__Required task__.
Present the lines of the material from the one containing "You are a GUI" through the one containing "The height and width of the screenshot is (654, 1361).", both ends included, as a Markdown table with the columns No. and Text. Give each line its own row and skip any blank lines.

━━━━━━━━━━━━━━━━━━━━

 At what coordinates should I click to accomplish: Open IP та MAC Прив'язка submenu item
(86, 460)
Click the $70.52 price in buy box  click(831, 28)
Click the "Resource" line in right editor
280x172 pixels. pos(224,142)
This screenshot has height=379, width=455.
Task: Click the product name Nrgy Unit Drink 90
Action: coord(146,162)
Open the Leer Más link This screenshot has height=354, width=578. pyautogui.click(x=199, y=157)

━━━━━━━━━━━━━━━━━━━━

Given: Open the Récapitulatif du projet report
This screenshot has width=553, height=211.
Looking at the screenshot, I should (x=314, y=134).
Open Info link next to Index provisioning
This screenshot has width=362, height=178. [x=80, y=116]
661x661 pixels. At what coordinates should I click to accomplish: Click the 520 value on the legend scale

━━━━━━━━━━━━━━━━━━━━

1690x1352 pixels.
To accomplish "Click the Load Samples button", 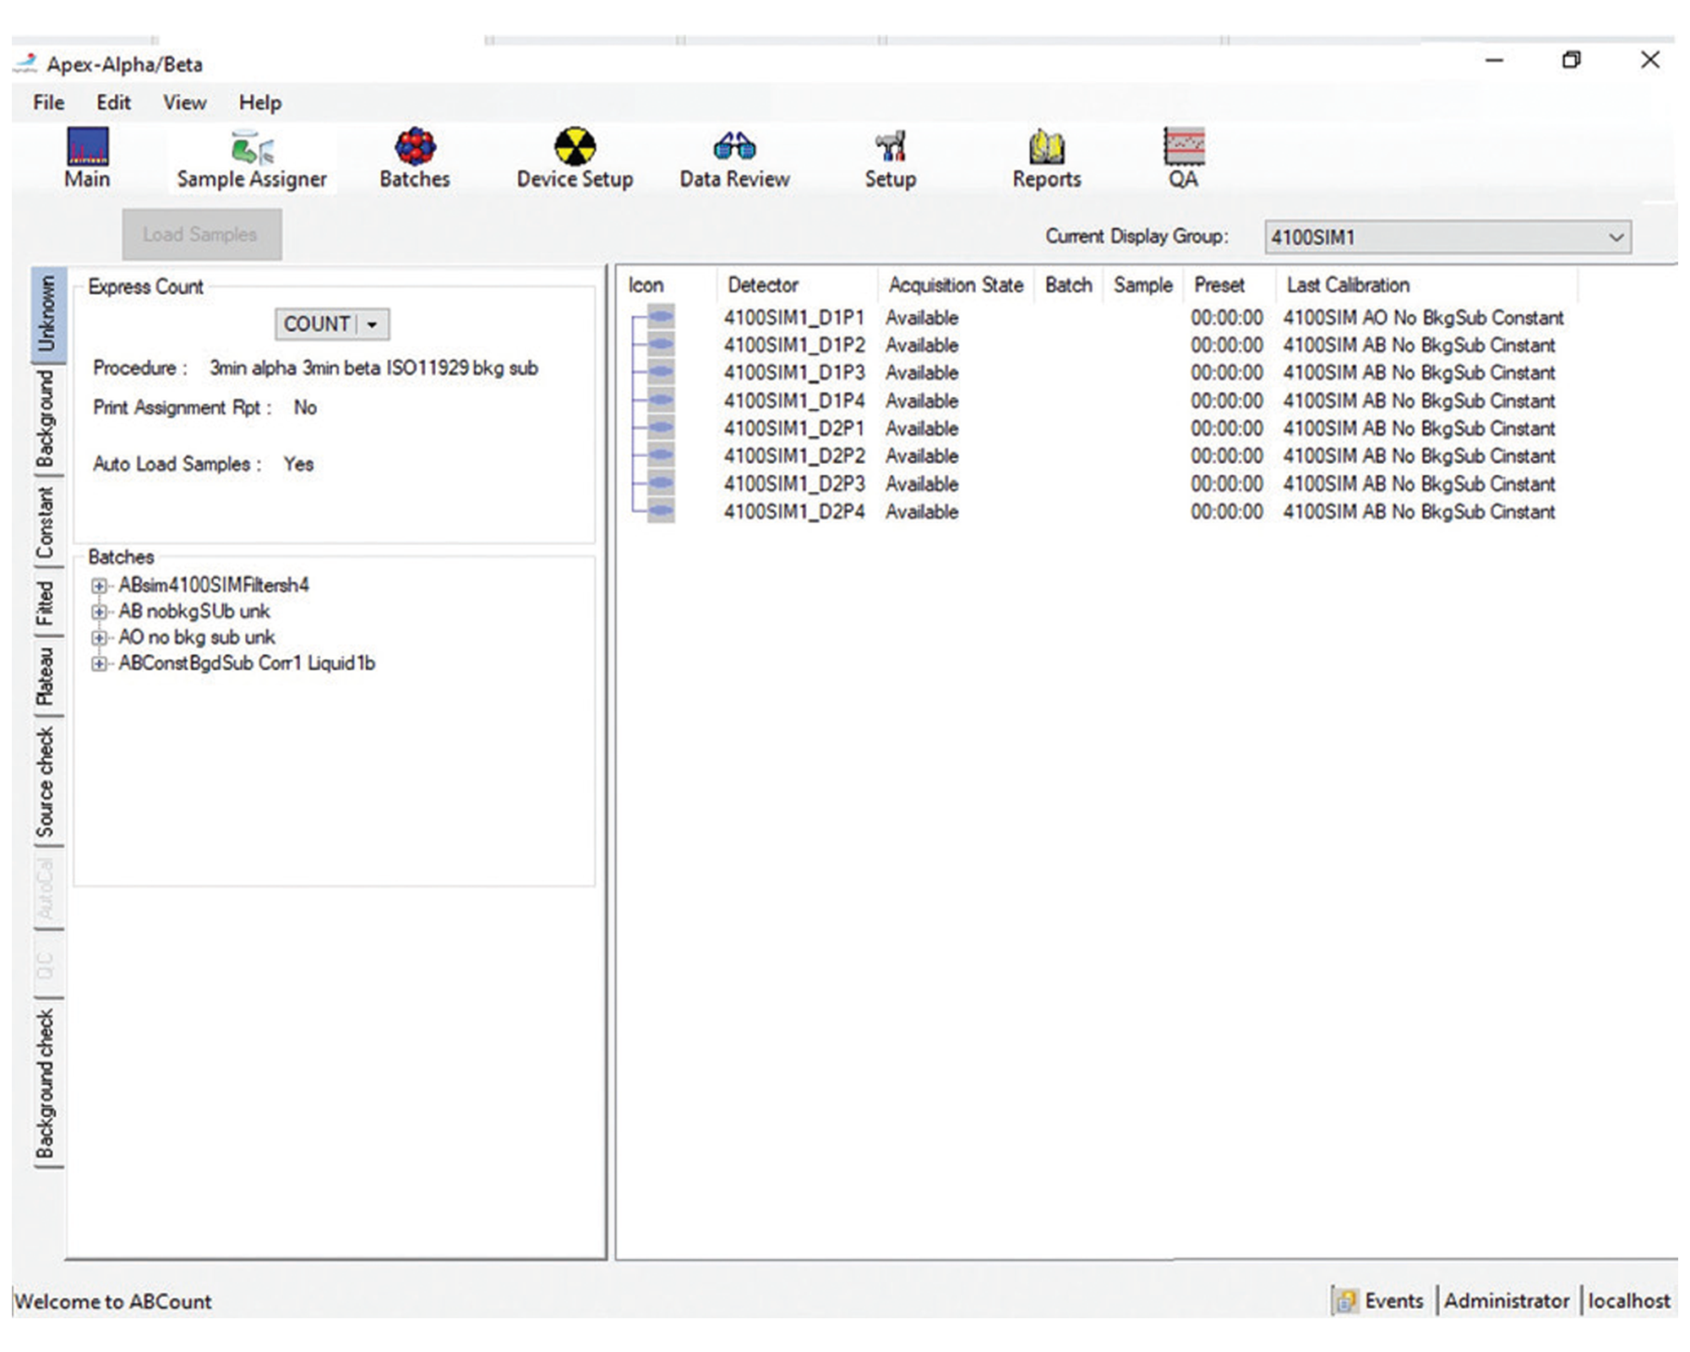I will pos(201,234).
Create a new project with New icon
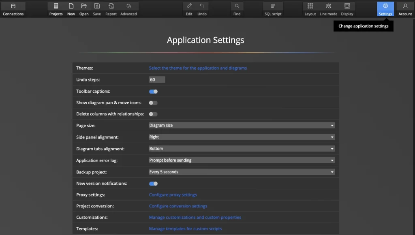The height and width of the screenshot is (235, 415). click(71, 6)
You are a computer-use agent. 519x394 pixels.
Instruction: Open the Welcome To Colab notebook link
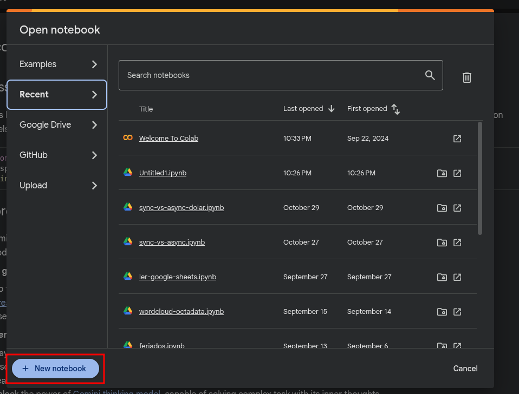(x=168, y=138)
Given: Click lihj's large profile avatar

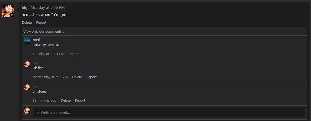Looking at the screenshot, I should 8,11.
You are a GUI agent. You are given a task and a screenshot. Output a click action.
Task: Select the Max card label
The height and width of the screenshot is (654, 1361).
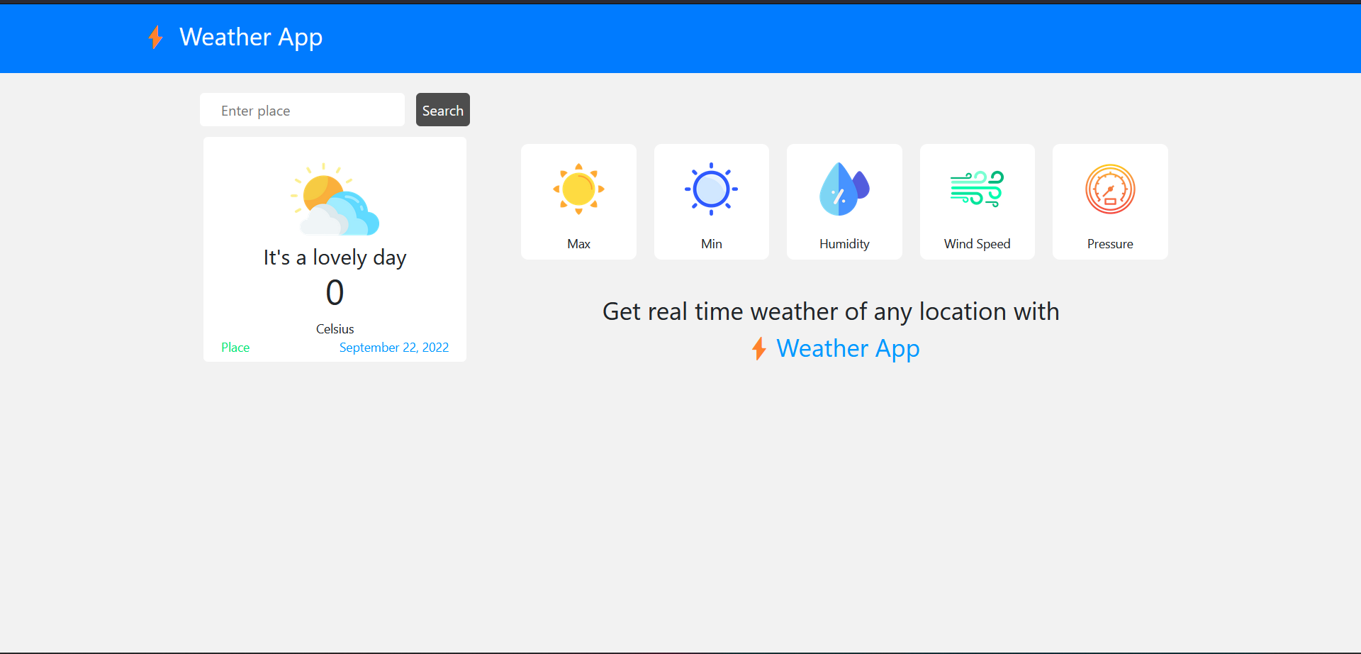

━━━━━━━━━━━━━━━━━━━━

__Answer for this exercise__.
| No. | Text |
|---|---|
| 1 | You are a GUI agent. You are given a task and a screenshot. Output a click action. |
| 2 | Task: Select the Max card label |
| 3 | The height and width of the screenshot is (654, 1361). |